• **資料本文**:
'''
責任ある消費者として、また、より公正な社会をつくる市民として

わたしたちが日常で使っている製品は、世界各地の生産地における、労働問題、人権問題や環境問題と密接につながっています。特に工業製品の場合、そのつながりは農産物や衣料品よりもさらに広範かつ複雑です。そして、生産工程が複雑で消費者の目から見えにくくなるほど、問題が看過される可能性は高まります。

本教材は、日本を含む世界各地で普及しているスマートフォン(スマホ)を取り上げることで、生産工程においてさまざまな問題をはらんでいる工業製品の事例を学び、責任ある消費者として、またより公正な社会をつくる市民としての意識を高めることを目的とします。

2018年消費者教育教材資料表彰「優秀賞」を受賞

この教材は、消費者教育教材資料表彰の「優秀賞」を受賞しました。この賞は、(公財)消費者教育支援センターが主催するもので、教育現場で役立つ優秀な教材を表彰することで、学校における消費者教育の充実・発展に寄与することを目的に実施されるものです。
※賞については(公財)消費者教育支援センターのウェブサイトをご覧ください。

教材に関する教員の所見(抜粋)

  • 子どもたちにとって便利を超えた、なくてはならない必需品としてのスマホという切り口から問題を掘り下げている点が特に優れている。
  • スマホの日常性と世界とのかかわりは、生徒に深く考えさせたり探究活動をする題材としてとてもよい。さすが開発教育協会だなと感じました。
  • 生徒が手を動かして学習できるので、とても興味を持って取り組んでいました。
  • 情報量の大きさ・多さに感動した。
  • 知識の取得、情報の活用、授業での実践方法など、消費者教育の授業ですぐに使える教材です。

ねらい

1.グローバル経済のしくみと社会問題、自分とのつながりを理解する
わたしたちが身近に使っているあらゆるモノは、世界各地に散在する多くの原料供給地や生産地を経由し、製品となり、わたしたちの手元に届きます。スマホを題材に、見えにくくなっている生産工程を知ることで、グローバル経済のしくみとそこから派生する社会問題と、自分とのつながりを理解します。
'''
• **提示データ**:
'''
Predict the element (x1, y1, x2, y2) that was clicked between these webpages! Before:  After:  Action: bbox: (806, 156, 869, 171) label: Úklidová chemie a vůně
'''
• **課題一覧**:
A: スマホ教材の紹介文について、次の(i)〜(iii)がそれぞれ本文の内容と合っているかを「はい」か「いいえ」で答え、判断の根拠となる本文の語句をそのまま引用しなさい。
(i) 本教材はスマートフォンを題材にしている。
(ii) 工業製品と生産地の問題とのつながりは、農産物や衣料品よりも単純である。
(iii) この教材は2018年に「最優秀賞」を受賞した。
B: スマホ教材の紹介文によると、消費者教育教材資料表彰を主催しているのはどこですか。
C: スマホ教材の紹介文の最後の文に続けて、その先を書き継ぎなさい。
データの各行は、ここでは使いません。

• **解答**:
A:
(i) はい。「スマートフォン(スマホ)を取り上げることで」
(ii) いいえ。「そのつながりは農産物や衣料品よりもさらに広範かつ複雑です」
(iii) いいえ。「2018年消費者教育教材資料表彰「優秀賞」を受賞」

B: (公財)消費者教育支援センターです。

C:
2.消費者として、市民としての責任について考える
スマホが製造される工程で発生している人権問題などの事例と解決に向けた取り組みを知り、消費者として、また、市民として果たすべき責任を考えます。

もくじ

ワーク1 スマホの歴史を紐解く(4コマ漫画)

今や生活必需品と思う人も少なくないスマホ。しかし、現在多くの人が使っているiPhoneが誕生したのは2007年のことで、日本でたくさんの人が使うようになったのは意外と最近のことです。そもそも、携帯電話が最初に登場したのは1985年。短い期間で急速な発展を遂げてきました。4コマ漫画を使いながら携帯電話やスマホが無かった時代に思いを馳せ、急激な変化について考えてみましょう。

ワーク2 スマホとわたしたちの生活(四つの窓/スマホライン)

スマホを持っている人は、スマホがない生活を想像できますか?持っていない人は、どういう時に「スマホがあったらなあ」と思いますか?わたしたちにとって、スマホとはどういう存在なのか、考えてみましょう。2つのすすめ方を紹介しているので、対象者に合わせてやりやすい方を実施してください。

これまで使ってきたスマホの台数で並んでみましょう(スマホライン)

ワーク3 スマホ・クイズ

日本に携帯電話・スマホが浸透してきたこの20年。スマホは世界で、そして日本で、どのくらい使われているのでしょうか。これまでに廃棄されてきた携帯電話・スマホはどのくらいの数になるのでしょうか。携帯電話・スマホを取り巻くデータについて詳しく見てみましょう。

ワーク4 並べてわかる!スマホが手元に届くまで(カード)

スマホが製造され、消費者の手元に届くまでの工程を、カードを並び変えながら原料調達、部品製造と組み立て、流通の3つの観点から、理解します。サプライチェーンの基本的な流れを押さえるワークです。必要に応じて、廃棄の観点のカードを加え、実施することもできます。

ワーク5 原料の世界地図

スマホ一台の重さはたった200グラム前後。とても小さな機器なのに、その中にはインターネット、写真撮影、音楽視聴、スケジュール管理機能など多様な機能があり、パソコンとほぼ同じくらいのことができます。

この小さなカタマリの中に、どれくらいの数の、どんな部品が入っているのでしょうか。また、それらはどこから来ているのでしょうか。ここでは、「世界中から来る原料」と、ワーク6の導入としても使える「コンゴ民主共和国とのつながりを考える」の2つのすすめ方を紹介しています。

ワーク6 原料調達段階での問題「紛争鉱物をめぐる問題」(動画・写真・新聞記事)

スマホには、世界各国から来た数多くの鉱物が使われています。その鉱物の採掘現場は、どのような状況なのでしょうか。スマホをわたしたちにもたらしてくれる人々は、どのような人たちで、どんな暮らしをしているのでしょうか。DVD『スマホの真実』(PARC)または写真(以下からダウンロード)を使った2つのすすめ方を紹介しています。

※DVDはPARCで販売しています。購入してご利用ください。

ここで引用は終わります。